In a new edition of the Bloomberg Crypto Outlook, McGlone says that Bitcoin is on track to breach key resistance at $14,000 as indicators show that investors are flocking into the number one cryptocurrency.
“Our chart depicts the market cap of the Grayscale Bitcoin Trust (GBTC) approaching Bitcoin equivalent holdings of 500,000. A year ago, this direct indicator of investor demand held less than half that amount. Inflows in GBTC, the largest exchange traded product, absorbed about 70% of new Bitcoin supply in 3Q, we calculate.
Also featured in our graphic is the 30-day average of Bitcoin active addresses from Coinmetrics. This strong price companion points to the crypto closer to $15,000 vs. about $10,500 on Oct. 2. Addresses plunged with prices in 2018 and were a leading indicator of the Bitcoin recovery in 2019.”
McGlone also highlights Bitcoin’s unique property in that price does not influence supply, which leaves adoption as the number one metric to measure value. According to McGlone, Bitcoin’s valuation will rise on the back of rising adoption rates, and BTC’s historical price history suggests $100,000 could happen by 2025.
“Still in hangover mode from the 2017 rally, we don’t know what specific catalyst might launch Bitcoin to new highs, but demand vs. supply metrics remain price-positive. If the crypto echoes its past gains, with some maturation, about double the time period it took to add a zero to $1,000 could get its price to $100,000 in 2025.”

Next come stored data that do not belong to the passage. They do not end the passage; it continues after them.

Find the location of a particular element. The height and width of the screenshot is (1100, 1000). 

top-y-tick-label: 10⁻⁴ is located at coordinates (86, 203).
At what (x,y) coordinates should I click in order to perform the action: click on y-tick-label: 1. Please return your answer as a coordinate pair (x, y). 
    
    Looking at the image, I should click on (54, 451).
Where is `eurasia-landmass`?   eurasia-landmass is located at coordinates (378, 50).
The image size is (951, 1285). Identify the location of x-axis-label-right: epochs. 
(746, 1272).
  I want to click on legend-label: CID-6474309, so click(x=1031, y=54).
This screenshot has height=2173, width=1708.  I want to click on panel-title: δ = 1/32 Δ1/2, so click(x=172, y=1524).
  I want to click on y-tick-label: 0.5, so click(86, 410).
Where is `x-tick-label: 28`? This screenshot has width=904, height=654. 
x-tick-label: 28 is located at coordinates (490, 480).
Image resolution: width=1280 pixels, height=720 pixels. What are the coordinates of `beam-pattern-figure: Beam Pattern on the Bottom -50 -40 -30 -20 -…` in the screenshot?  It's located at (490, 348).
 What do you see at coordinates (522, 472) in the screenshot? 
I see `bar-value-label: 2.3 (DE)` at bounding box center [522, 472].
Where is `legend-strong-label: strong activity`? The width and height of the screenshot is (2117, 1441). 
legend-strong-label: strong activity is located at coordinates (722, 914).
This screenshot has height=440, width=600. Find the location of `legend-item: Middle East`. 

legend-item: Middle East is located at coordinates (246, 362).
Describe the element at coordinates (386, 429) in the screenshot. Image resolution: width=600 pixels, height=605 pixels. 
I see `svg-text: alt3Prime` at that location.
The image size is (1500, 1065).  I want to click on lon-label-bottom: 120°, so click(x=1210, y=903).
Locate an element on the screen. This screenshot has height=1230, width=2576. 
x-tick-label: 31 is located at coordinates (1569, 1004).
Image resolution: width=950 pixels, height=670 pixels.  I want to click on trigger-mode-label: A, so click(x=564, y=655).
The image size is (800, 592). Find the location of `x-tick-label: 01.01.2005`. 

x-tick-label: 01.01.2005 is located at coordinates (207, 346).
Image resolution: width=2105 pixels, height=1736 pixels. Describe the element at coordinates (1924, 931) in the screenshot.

In addition, the Bloomberg Intelligence strategist says that the current macroeconomic landscape should serve as a tailwind for Bitcoin’s ascent.
“In an unparalleled macroeconomic backdrop of rapidly increasing fiscal and monetary stimulus, limited supply stores of value such as gold and Bitcoin stand to prevail, in our view. This should be true when traditional asset classes – stocks and bonds – are overextended.”